(Exercise inputs Opens)

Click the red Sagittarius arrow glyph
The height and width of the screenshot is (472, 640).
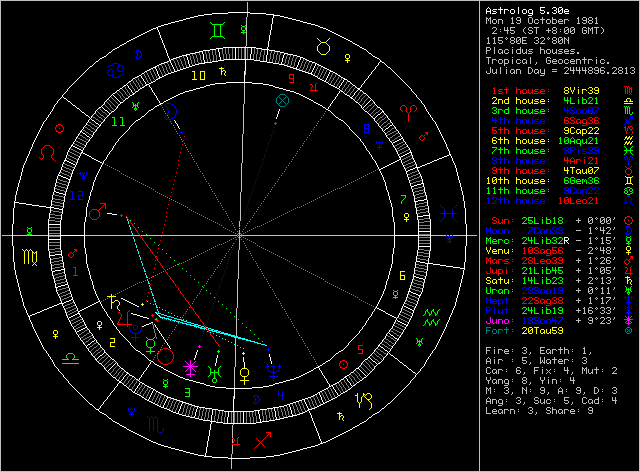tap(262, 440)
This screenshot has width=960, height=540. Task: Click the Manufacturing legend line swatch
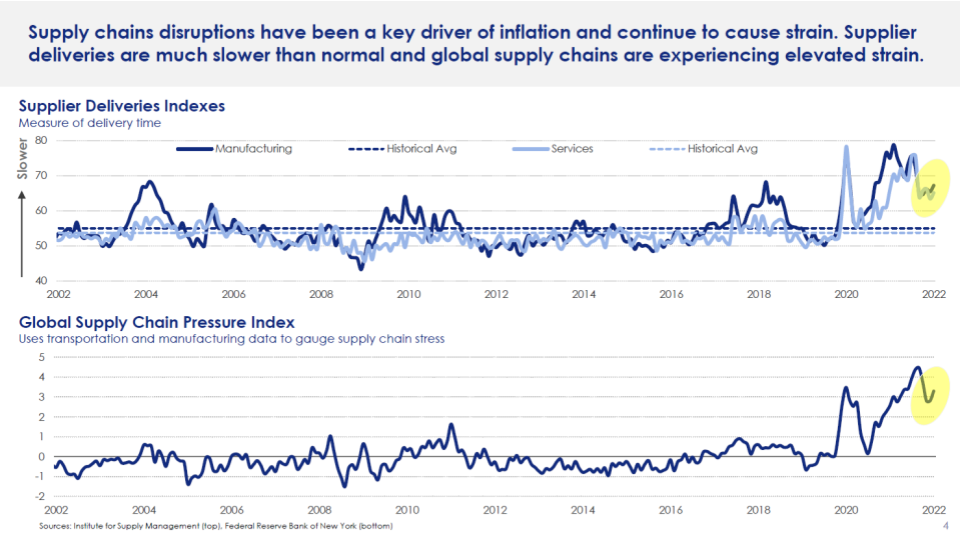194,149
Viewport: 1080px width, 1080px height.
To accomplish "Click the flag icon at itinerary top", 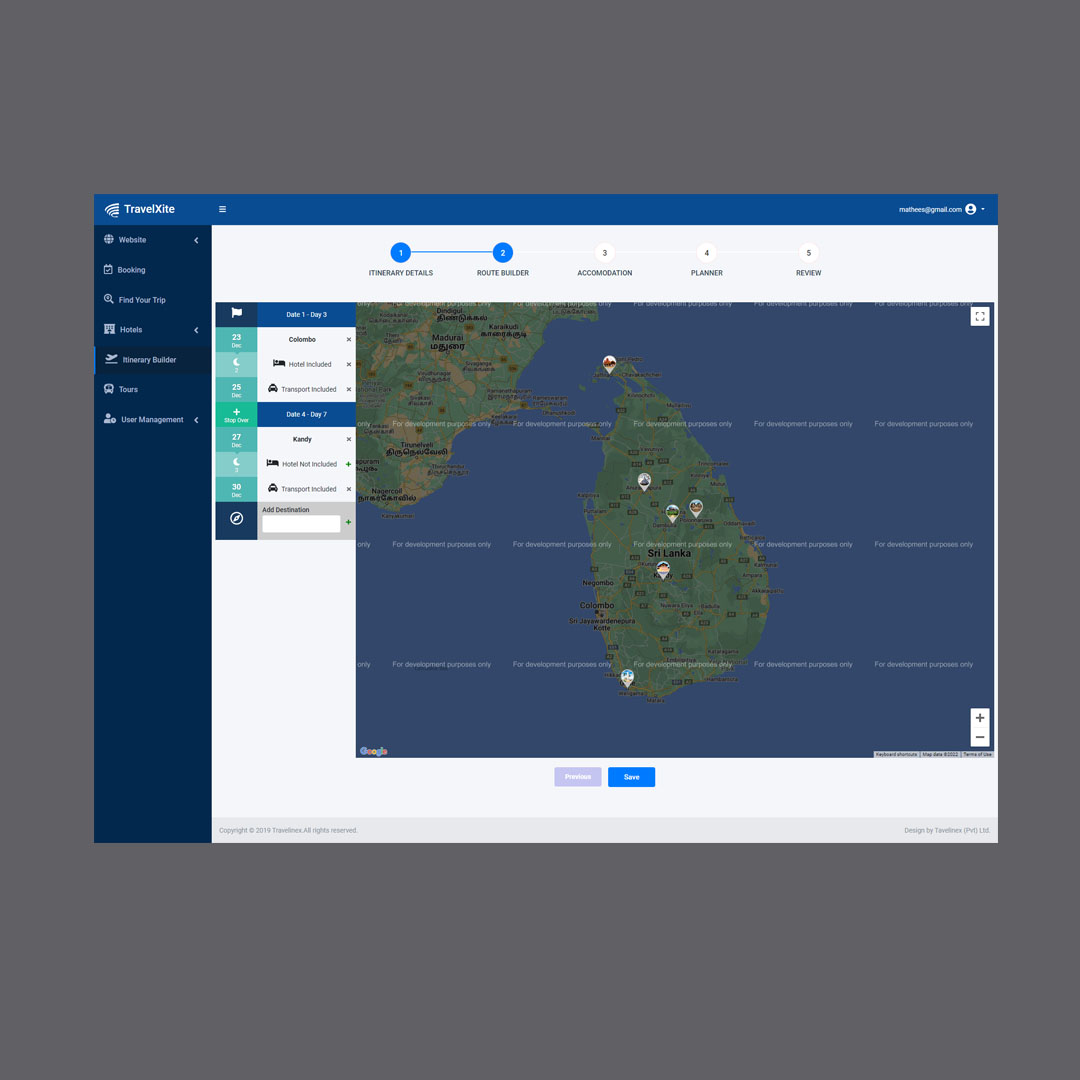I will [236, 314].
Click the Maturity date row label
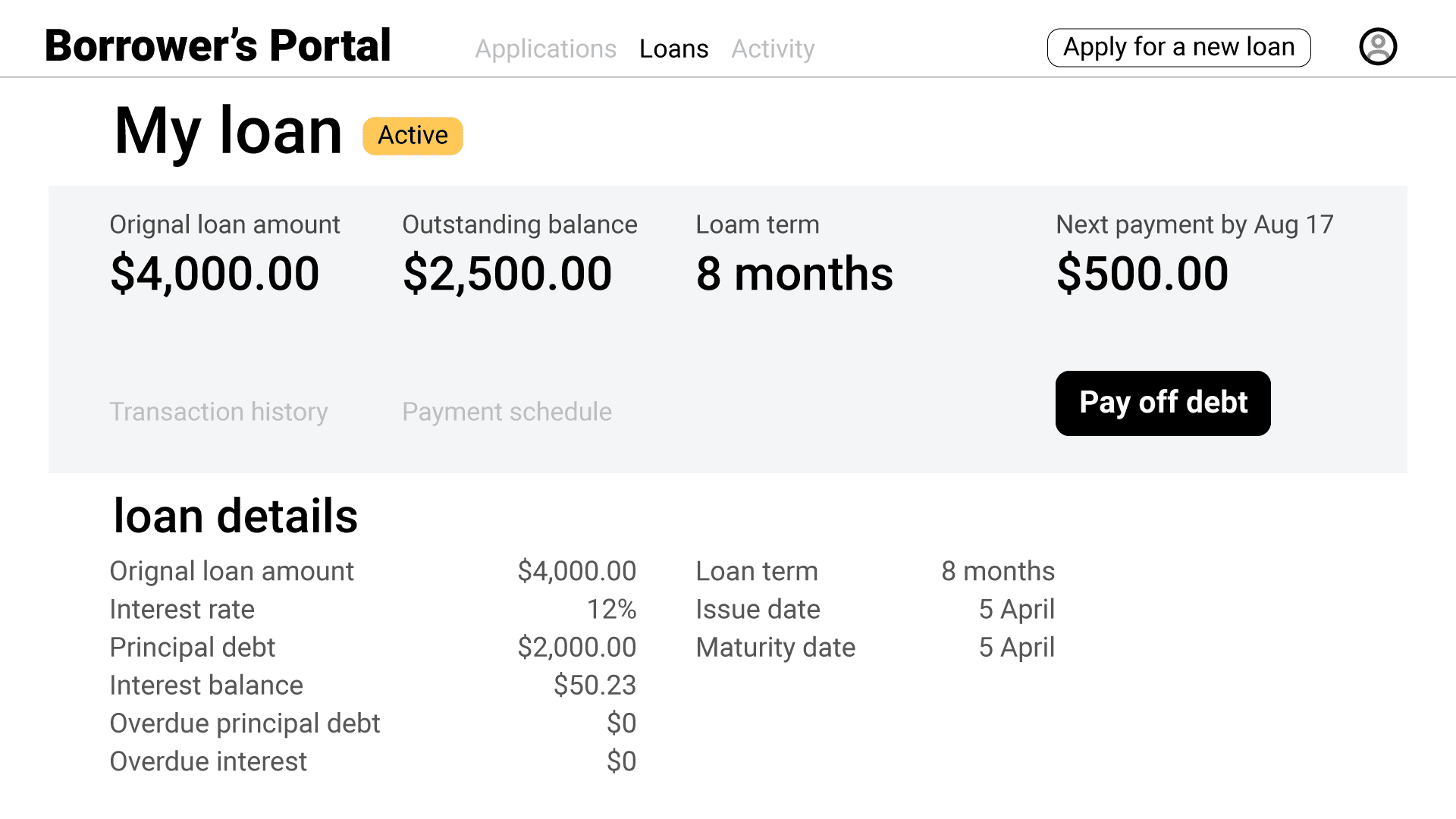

(Exercise inputs Closes)

The task:
Going by the data above, the answer is exactly the lines from the one holding "The height and" to the one holding "Viewport: 1080px width, 1080px height.", both kept, with the pictures left out.

Your solution:
The height and width of the screenshot is (472, 640).
tap(262, 440)
This screenshot has width=960, height=540. Task: Click the Manufacturing legend line swatch
194,149
Viewport: 1080px width, 1080px height.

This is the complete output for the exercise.